Alla Corte suprema le testimonianza dei giapponesi vittime di sterilizzazioni forzate

I 15 giudici hanno assistito a tre ore di testimonianze nell’ambito di cinque cause e di quattro sentenze emesse da tribunali di rango inferiore. Al centro della controversia i tempi di prescrizione per una richiesta di risarcimento danni. Entro l’estate attesa la decisione. 

Tokyo (AsiaNews) – “Avrei dovuto essere io a decidere se sarei stato felice o meno […]. Volevo decidere che tipo di vita avrei condotto. Sono così frustrato di non averlo potuto fare”. Sono le parole pronunciate ieri davanti ai giudici della Corte suprema dall’83enne Kikuo Kojima, che aveva solo 19 anni all’epoca dei fatti, e che oggi è fra le vittime di “sterilizzazione forzata” costituite parte civile nella causa contro il governo. I magistrati, come racconta il quotidiano nipponico Asahi Shimbun, hanno ascoltato lui e gli altri querelanti che hanno deciso di ricorrere in tribunale contro la famigerata legge sull’eugenetica in vigore dal 1948 al 1996. I 15 membri hanno assistito alle tre ore di testimonianze nell’ambito di cinque cause e di quattro sentenze emesse da tribunali di grado inferiore e sui quali saranno chiamati a decidere in un verdetto che dovrebbe arrivare entro l’estate. 
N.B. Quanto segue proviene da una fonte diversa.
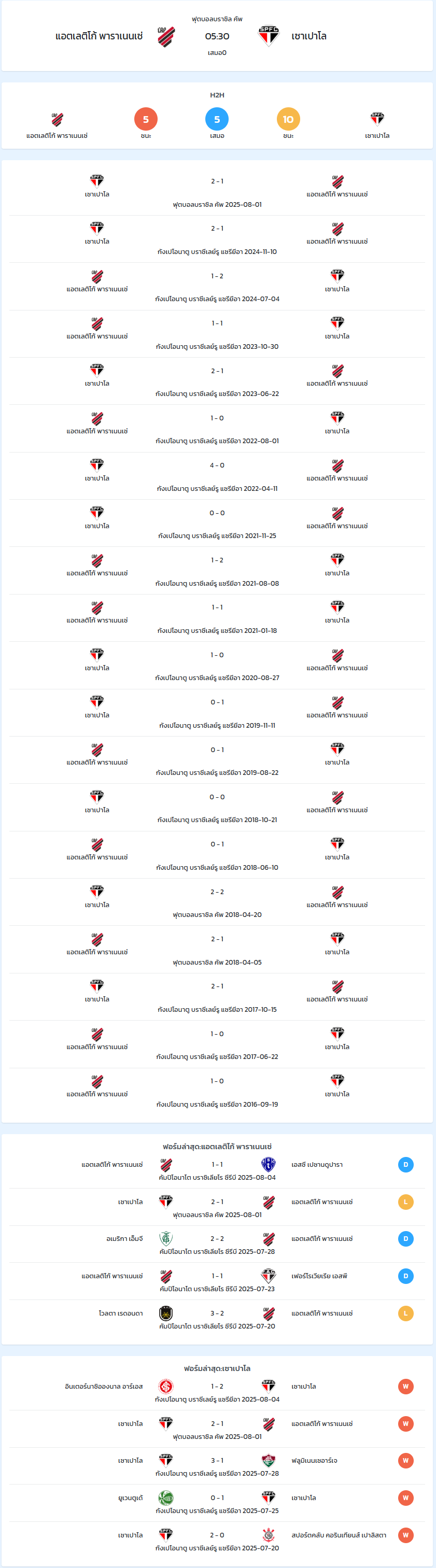Click the match time 05:30 in header
Image resolution: width=436 pixels, height=1568 pixels.
tap(217, 36)
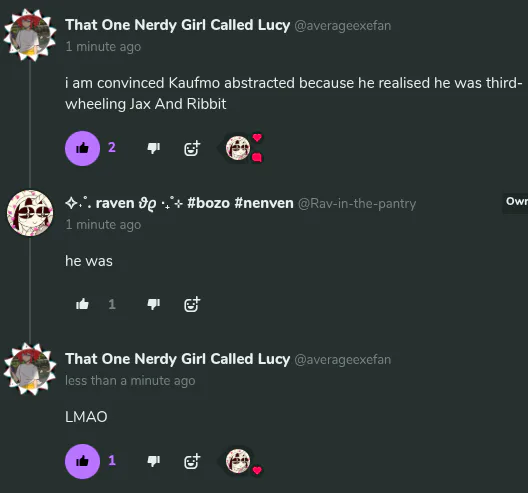The width and height of the screenshot is (528, 493).
Task: Open creator reaction avatar under Kaufmo comment
Action: pos(238,148)
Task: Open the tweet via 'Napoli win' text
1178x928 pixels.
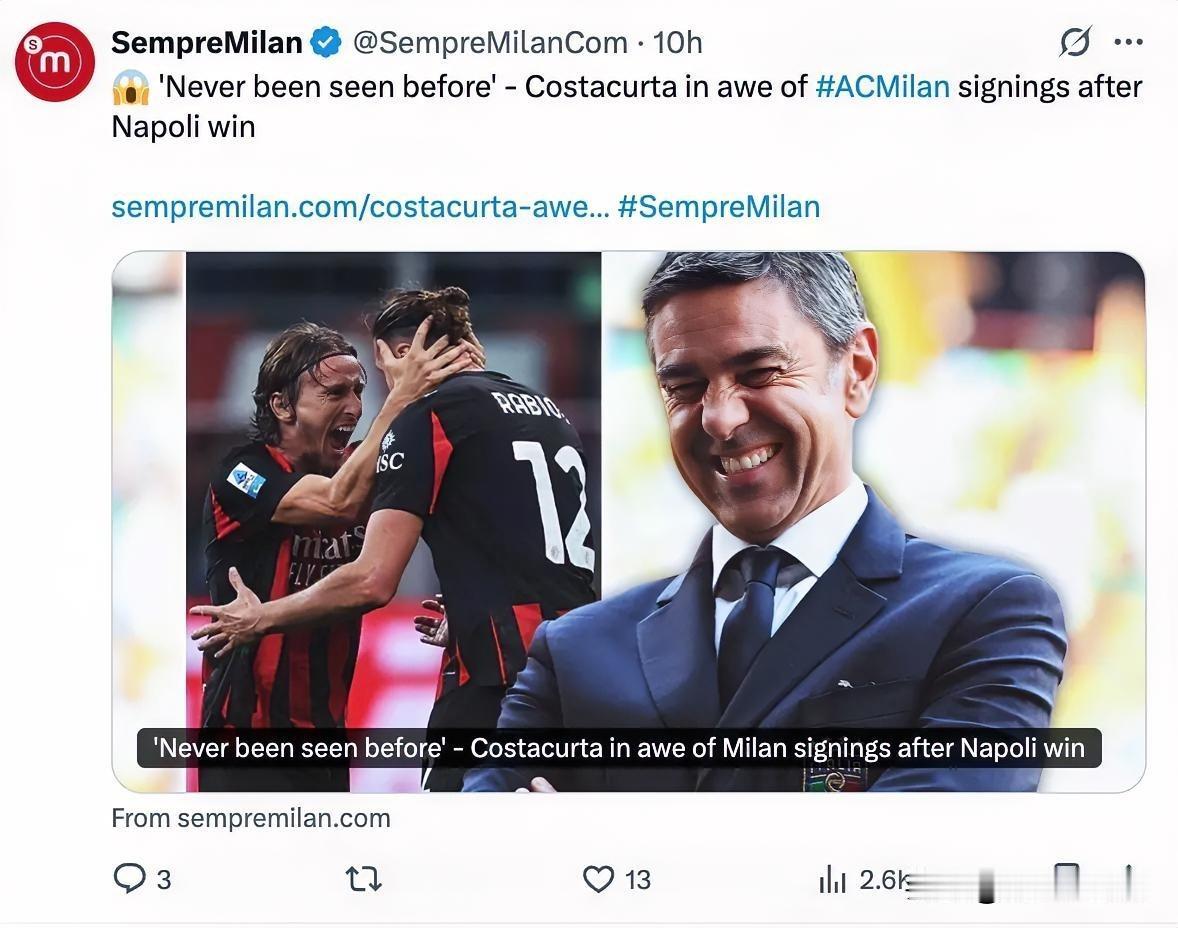Action: click(183, 126)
Quasi 25mila persone con disabilità o malattie croniche sono state sterilizzate in Giappone tra il 1948 e il 1996 in applicazione di una legge sull’eugenetica. Almeno 16mila di queste eseguite senza consenso anche su minori, tra cui due bambini di nove anni, un maschio e una femmina. I dati rivelano l’ampio ricorso alla pratica in passato e sono contenuti in un rapporto di 1400 pagine pubblicato nel giugno scorso e presentato in Parlamento, che ha sollevato polemiche e discussioni. 
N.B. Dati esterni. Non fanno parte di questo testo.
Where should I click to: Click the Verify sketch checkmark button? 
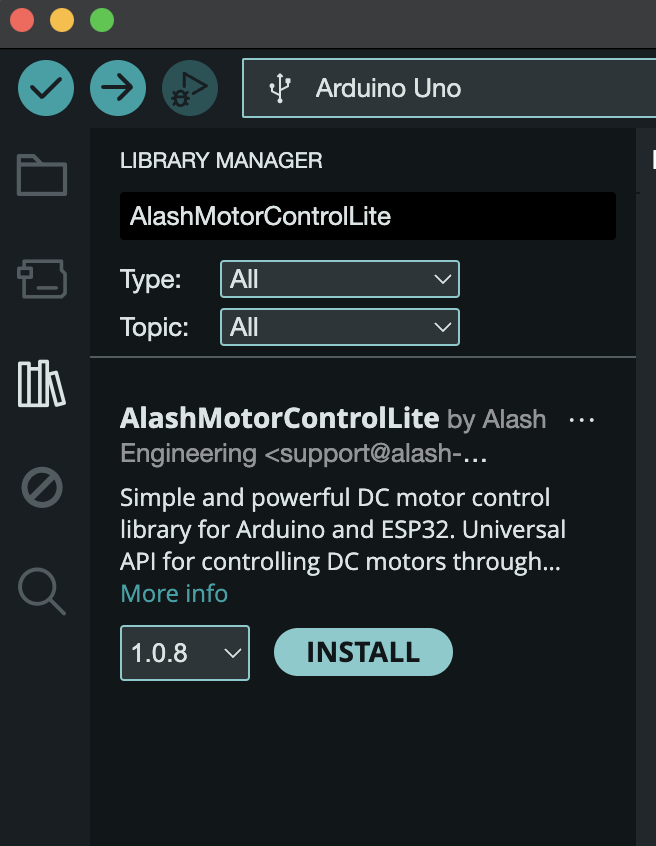tap(46, 88)
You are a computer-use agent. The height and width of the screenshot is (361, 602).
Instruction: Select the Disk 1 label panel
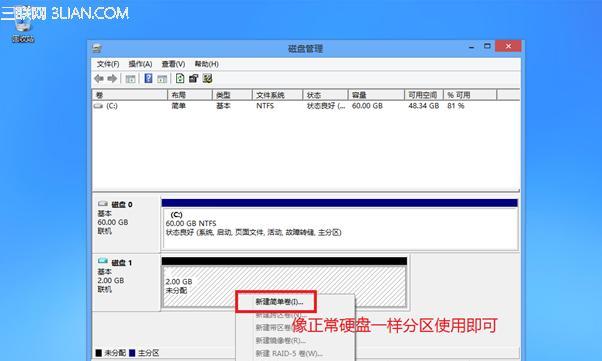coord(126,282)
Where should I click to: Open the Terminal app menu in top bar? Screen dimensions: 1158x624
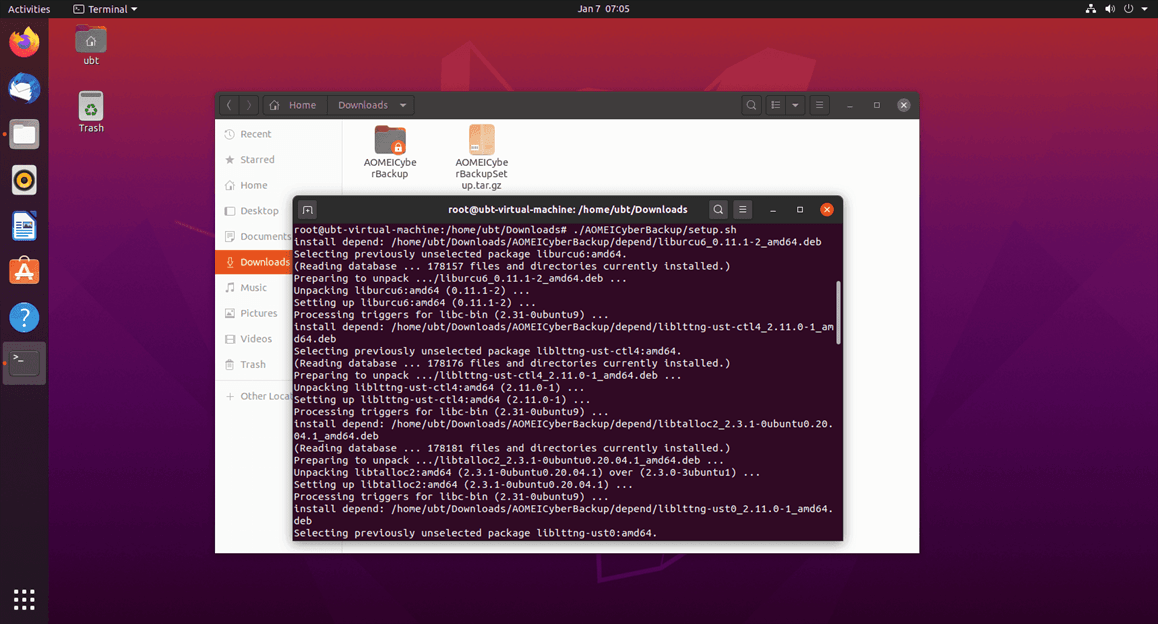(106, 9)
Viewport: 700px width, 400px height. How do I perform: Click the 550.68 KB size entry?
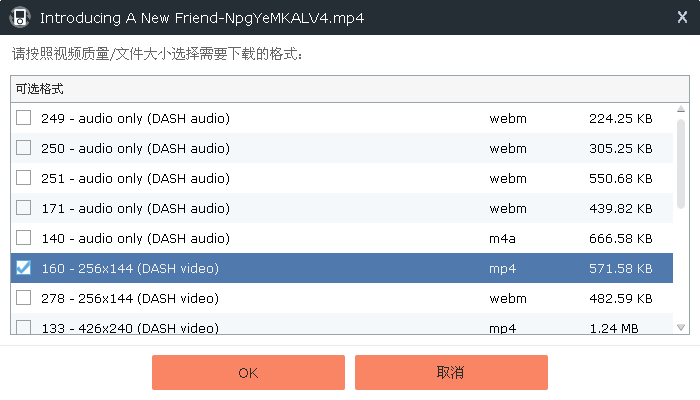point(621,179)
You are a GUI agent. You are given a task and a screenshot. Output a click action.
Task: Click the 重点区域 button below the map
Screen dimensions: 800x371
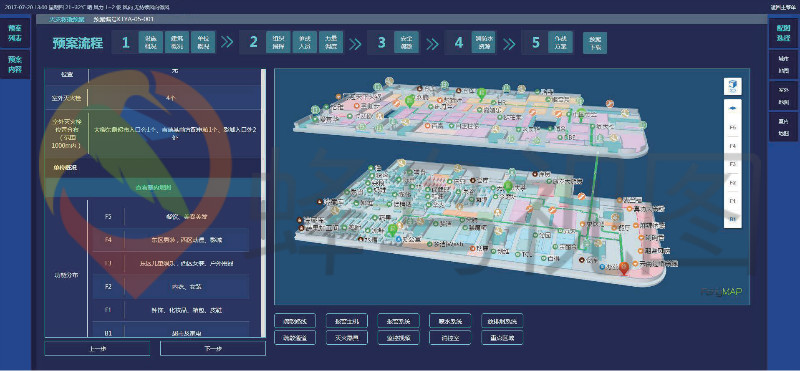[502, 338]
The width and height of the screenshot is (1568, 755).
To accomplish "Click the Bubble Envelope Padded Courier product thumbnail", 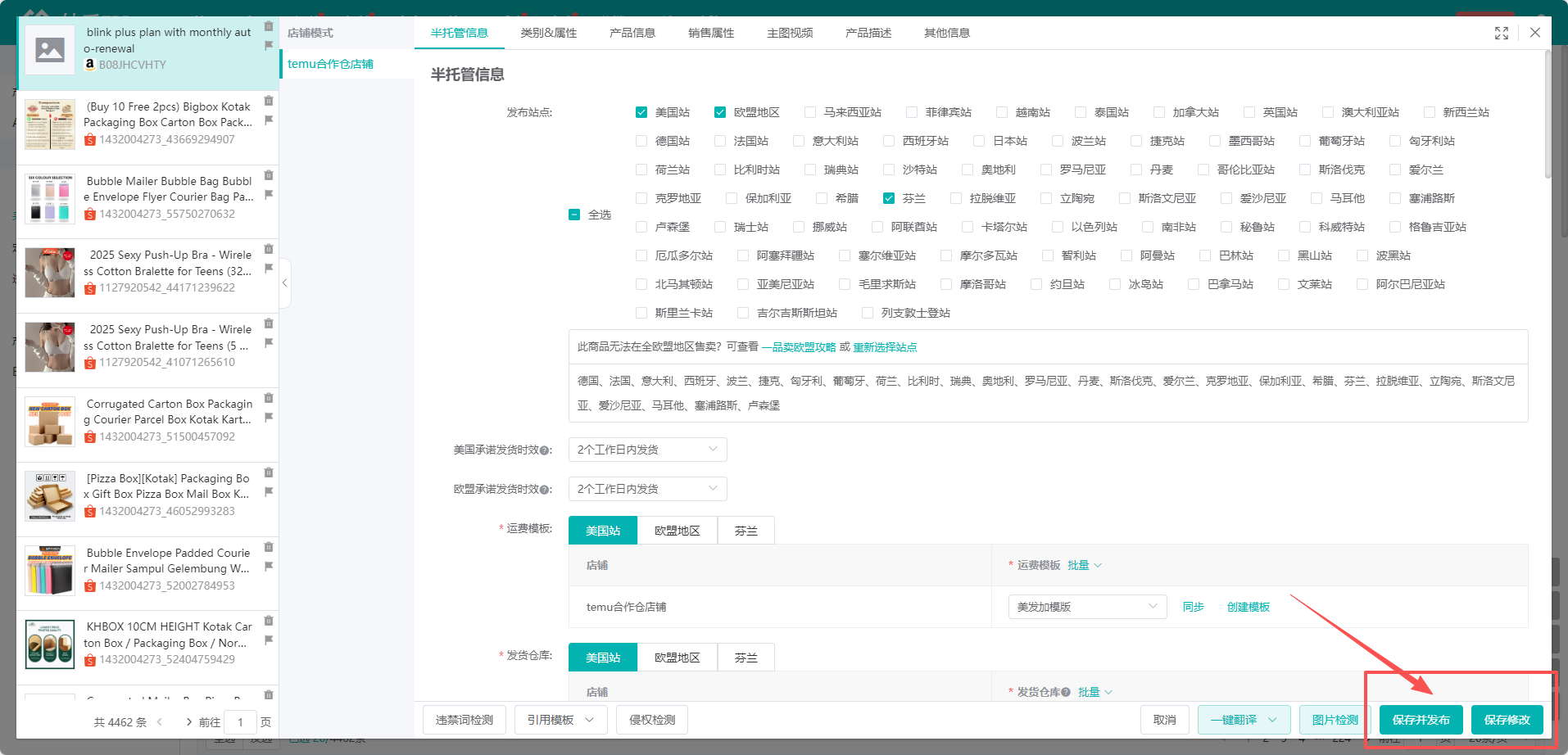I will (x=50, y=570).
Lo studio mostra che la sterilizzazione era una condizione ritenuta necessaria per l’ammissione in strutture assistenziali o il matrimonio ed era inferta tramite radiazioni o con la rimozione dell’utero, con la maggior parte delle vittime donne. Essa veniva applicata su persone con disabilità, malattie mentali o disturbi ereditari e venne introdotta nel secondo dopoguerra anche per fronteggiare la scarsità di cibo nel Paese. In un secondo momento, come rivendicato sui libri di educazione fisica negli anni ‘70, il ricorso alla pratica veniva spiegato come metodo per “migliorare la predisposizione genetica dell’intera popolazione”.

I due principali punti di contesa sono l’incostituzionalità della vecchia norma e l’applicazione di un termine di prescrizione di 20 anni per negare il risarcimento ai querelanti. Tutte e cinque le alte corti chiamate a giudicare su procedimenti avviati da vittime di sterilizzazioni hanno dichiarato incostituzionale la vecchia legge; tuttavia, si è registrata nel tempo una divergenza di opinioni sulla prescrizione, con l’Alta Corte di Sendai che ha negato il risarcimento perché sarebbero scaduti i termini per il ricorso. Gli altri tribunali hanno invece ordinato al governo di ricompensare le vittime. Da qui il ricorso ai supremi giudici, che si devono pronunciare – entro l’estate – sulla prescrizione in modo da creare un quadro normativo univoco.  

Fra i querelanti, vi è una coppia che usando gli pseudonimi di Taro e Hanako Nomura ha intentato una causa all’Alta corte di Osaka, che in una sentenza definita storica ha importo al governo di pagare un risarcimento. La coppia ha raccontato di essersi sposata nel 1970 e Hanako è rimasta incinta, ma è stata sterilizzata senza consenso dopo un cesareo, con il bambino che è morto poco dopo il parto. Un altro querelante presso l’Alta corte di Tokyo di 81anni e identificato con lo pseudonimo di Saburo Kita ha parlato di una vita “stravolta” a causa dell’operazione in seguito alla quale “ho sofferto per 67 anni”. L’uomo è stato sterilizzato a sua insaputa quando aveva 14 anni, ma non lo ha mai raccontato alla moglie fino a poco prima della morte. Una donna di 70 anni, con causa aperta a Sendai, ha detto di aver voluto denunciare perché “non volevo che i danni causati venissero insabbiati, ma il governo ha ripetutamente detto che non si scuserà, né indagherà”.